[Dataset entries]
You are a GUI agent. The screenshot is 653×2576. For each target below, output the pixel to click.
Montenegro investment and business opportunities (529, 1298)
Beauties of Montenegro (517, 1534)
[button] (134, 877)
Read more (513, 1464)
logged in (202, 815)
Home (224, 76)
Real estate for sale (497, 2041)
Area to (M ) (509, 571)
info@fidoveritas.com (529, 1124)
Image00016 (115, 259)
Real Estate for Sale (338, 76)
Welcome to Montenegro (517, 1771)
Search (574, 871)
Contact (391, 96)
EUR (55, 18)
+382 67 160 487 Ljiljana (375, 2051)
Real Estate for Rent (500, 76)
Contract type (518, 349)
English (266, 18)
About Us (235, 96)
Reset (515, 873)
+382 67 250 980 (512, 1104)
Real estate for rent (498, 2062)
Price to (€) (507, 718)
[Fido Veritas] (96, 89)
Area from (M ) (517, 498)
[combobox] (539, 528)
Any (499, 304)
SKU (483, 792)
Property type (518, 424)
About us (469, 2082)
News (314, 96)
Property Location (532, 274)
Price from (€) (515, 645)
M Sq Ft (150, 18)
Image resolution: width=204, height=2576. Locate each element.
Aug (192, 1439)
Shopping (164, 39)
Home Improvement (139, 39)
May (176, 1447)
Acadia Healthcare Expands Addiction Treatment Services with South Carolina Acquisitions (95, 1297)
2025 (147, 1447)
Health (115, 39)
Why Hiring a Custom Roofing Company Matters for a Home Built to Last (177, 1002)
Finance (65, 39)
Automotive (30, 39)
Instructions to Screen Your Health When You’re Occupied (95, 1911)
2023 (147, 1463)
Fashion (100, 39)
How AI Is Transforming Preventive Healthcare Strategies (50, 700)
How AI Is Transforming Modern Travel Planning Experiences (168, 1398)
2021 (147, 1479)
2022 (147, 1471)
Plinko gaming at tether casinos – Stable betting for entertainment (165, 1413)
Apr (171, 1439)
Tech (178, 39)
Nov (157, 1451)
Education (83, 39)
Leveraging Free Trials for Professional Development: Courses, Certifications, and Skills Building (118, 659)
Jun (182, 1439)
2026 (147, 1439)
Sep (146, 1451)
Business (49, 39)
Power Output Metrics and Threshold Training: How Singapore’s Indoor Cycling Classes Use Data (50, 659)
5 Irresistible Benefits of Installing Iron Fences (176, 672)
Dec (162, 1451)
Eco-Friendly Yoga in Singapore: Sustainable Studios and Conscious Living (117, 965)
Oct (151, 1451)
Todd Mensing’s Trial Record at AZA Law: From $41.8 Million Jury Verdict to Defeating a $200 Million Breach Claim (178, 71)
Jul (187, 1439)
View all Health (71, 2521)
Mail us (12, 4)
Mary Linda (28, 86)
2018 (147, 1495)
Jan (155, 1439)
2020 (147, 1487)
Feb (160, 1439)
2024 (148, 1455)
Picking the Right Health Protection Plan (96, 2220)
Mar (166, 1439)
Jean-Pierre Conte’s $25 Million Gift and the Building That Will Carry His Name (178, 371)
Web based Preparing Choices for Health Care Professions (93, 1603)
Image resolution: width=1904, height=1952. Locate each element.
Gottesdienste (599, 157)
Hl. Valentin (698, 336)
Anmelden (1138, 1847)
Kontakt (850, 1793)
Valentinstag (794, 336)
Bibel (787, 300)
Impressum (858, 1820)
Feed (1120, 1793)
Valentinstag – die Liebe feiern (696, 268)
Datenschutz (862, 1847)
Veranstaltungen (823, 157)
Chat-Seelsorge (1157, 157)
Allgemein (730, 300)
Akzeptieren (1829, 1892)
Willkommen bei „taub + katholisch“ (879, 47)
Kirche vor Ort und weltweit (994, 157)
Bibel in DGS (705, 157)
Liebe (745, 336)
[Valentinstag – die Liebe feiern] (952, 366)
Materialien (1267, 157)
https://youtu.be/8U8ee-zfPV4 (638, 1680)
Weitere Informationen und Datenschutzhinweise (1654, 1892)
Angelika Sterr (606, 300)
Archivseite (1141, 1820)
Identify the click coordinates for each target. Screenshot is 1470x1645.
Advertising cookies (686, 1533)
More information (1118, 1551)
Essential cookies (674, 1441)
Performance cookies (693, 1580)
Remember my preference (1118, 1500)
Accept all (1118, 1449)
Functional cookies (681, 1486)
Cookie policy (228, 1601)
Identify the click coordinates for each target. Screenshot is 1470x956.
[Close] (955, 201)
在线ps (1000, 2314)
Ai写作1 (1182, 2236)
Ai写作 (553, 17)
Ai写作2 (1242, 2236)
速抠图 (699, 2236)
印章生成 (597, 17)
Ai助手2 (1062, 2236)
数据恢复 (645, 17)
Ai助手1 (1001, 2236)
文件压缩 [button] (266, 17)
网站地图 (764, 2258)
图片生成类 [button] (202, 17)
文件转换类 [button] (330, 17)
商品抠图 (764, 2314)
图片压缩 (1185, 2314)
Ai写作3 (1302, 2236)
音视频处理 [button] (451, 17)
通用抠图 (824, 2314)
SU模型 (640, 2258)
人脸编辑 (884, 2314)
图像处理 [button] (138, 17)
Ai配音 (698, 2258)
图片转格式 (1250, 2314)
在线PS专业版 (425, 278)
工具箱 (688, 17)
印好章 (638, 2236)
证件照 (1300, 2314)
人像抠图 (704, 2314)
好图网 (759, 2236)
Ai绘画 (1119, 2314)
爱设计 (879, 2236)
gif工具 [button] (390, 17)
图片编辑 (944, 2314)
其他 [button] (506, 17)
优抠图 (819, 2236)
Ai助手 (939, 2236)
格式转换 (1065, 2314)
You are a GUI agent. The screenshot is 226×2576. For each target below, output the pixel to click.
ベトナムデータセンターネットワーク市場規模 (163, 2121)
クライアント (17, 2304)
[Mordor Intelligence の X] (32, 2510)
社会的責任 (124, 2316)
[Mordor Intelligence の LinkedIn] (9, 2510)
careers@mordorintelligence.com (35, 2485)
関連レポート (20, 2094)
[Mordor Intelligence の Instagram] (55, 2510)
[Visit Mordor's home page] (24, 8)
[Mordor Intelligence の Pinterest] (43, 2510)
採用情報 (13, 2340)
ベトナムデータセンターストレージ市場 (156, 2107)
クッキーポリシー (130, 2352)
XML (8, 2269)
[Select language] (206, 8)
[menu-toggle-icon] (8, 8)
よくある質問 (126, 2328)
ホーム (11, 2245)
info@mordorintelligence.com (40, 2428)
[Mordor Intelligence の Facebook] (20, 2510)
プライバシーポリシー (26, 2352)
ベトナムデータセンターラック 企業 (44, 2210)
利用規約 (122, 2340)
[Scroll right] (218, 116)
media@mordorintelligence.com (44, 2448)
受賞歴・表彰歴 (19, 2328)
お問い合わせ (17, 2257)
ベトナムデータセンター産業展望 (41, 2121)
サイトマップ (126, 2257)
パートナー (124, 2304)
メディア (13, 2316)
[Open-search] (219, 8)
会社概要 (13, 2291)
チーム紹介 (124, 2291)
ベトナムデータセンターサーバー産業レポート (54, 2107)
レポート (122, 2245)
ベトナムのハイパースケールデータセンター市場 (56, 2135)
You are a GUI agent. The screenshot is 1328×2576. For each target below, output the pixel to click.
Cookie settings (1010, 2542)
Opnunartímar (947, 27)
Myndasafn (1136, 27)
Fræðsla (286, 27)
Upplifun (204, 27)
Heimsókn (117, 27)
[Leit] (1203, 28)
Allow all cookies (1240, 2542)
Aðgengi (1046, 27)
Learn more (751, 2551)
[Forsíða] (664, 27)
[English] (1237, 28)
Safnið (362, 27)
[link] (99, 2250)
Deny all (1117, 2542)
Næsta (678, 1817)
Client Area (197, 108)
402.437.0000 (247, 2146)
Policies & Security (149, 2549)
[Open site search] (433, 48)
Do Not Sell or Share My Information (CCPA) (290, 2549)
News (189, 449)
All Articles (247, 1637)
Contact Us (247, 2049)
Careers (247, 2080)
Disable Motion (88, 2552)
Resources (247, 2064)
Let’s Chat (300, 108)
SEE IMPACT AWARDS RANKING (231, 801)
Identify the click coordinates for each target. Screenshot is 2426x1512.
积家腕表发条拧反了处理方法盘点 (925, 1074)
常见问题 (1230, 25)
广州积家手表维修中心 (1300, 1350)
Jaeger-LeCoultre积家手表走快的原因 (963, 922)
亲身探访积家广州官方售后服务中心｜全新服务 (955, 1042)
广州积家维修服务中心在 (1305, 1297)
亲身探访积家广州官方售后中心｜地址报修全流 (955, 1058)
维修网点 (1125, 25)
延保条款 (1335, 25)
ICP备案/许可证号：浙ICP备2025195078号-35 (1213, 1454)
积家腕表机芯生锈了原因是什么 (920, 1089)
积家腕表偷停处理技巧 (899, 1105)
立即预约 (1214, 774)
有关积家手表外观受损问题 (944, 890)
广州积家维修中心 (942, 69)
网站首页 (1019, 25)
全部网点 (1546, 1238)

- [WHAT IS REQUIRED]:
Your answer must be the line with "[Open site search] (433, 48)" and all lines after it through the final line of the entries, copied exactly and with nothing added.

- [SOLUTION TO THE EXERCISE]:
[Open site search] (433, 48)
Do Not Sell or Share My Information (CCPA) (290, 2549)
News (189, 449)
All Articles (247, 1637)
Contact Us (247, 2049)
Careers (247, 2080)
Disable Motion (88, 2552)
Resources (247, 2064)
Let’s Chat (300, 108)
SEE IMPACT AWARDS RANKING (231, 801)
Identify the click coordinates for each target. Screenshot is 2426x1512.
积家腕表发条拧反了处理方法盘点 (925, 1074)
常见问题 (1230, 25)
广州积家手表维修中心 (1300, 1350)
Jaeger-LeCoultre积家手表走快的原因 (963, 922)
亲身探访积家广州官方售后服务中心｜全新服务 (955, 1042)
广州积家维修服务中心在 (1305, 1297)
亲身探访积家广州官方售后中心｜地址报修全流 (955, 1058)
维修网点 (1125, 25)
延保条款 (1335, 25)
ICP备案/许可证号：浙ICP备2025195078号-35 (1213, 1454)
积家腕表机芯生锈了原因是什么 (920, 1089)
积家腕表偷停处理技巧 (899, 1105)
立即预约 (1214, 774)
有关积家手表外观受损问题 (944, 890)
广州积家维修中心 (942, 69)
网站首页 (1019, 25)
全部网点 (1546, 1238)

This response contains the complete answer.